↓↓↓
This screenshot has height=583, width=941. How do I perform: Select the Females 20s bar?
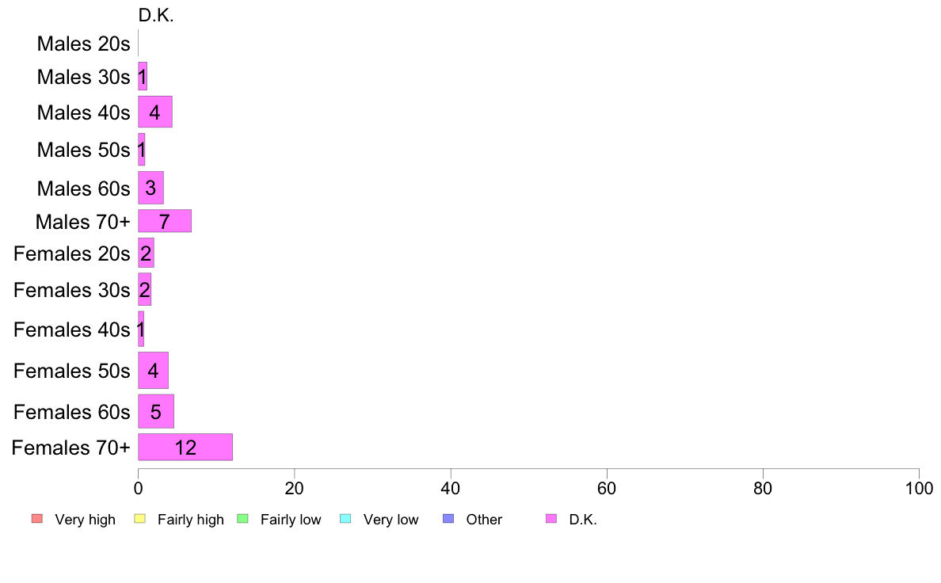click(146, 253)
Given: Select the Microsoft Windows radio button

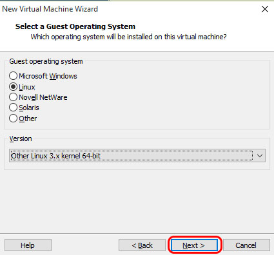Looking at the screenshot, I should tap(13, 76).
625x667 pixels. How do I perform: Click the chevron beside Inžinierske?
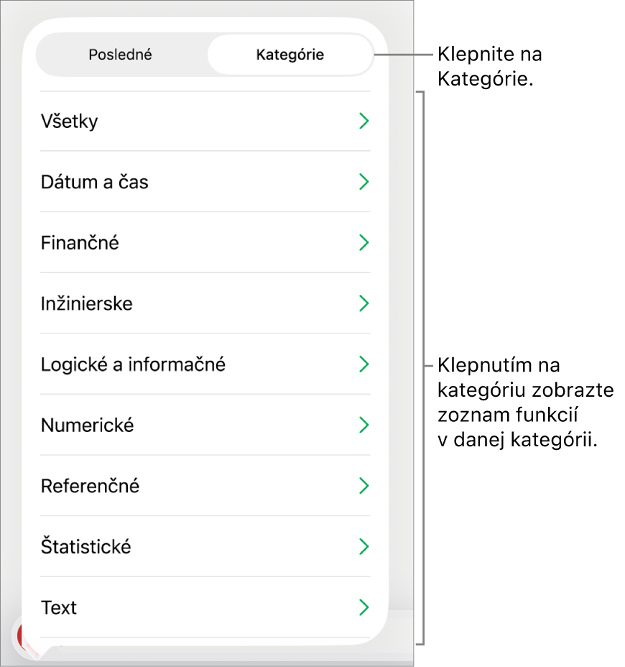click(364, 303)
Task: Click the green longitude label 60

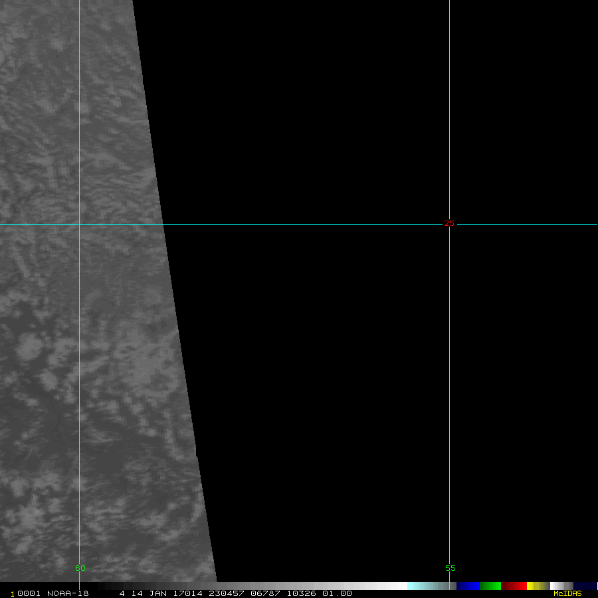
↑↑↑
REQUIRED WORK :: The required output is every line from the one containing "625x667 pixels. How" through the last line of the records, inclusive, reproduced exactly and without pictures.

RESULT OF THE TASK ::
625x667 pixels. How do I perform: Click the chevron beside Inžinierske?
click(364, 303)
Task: Click the green longitude label 60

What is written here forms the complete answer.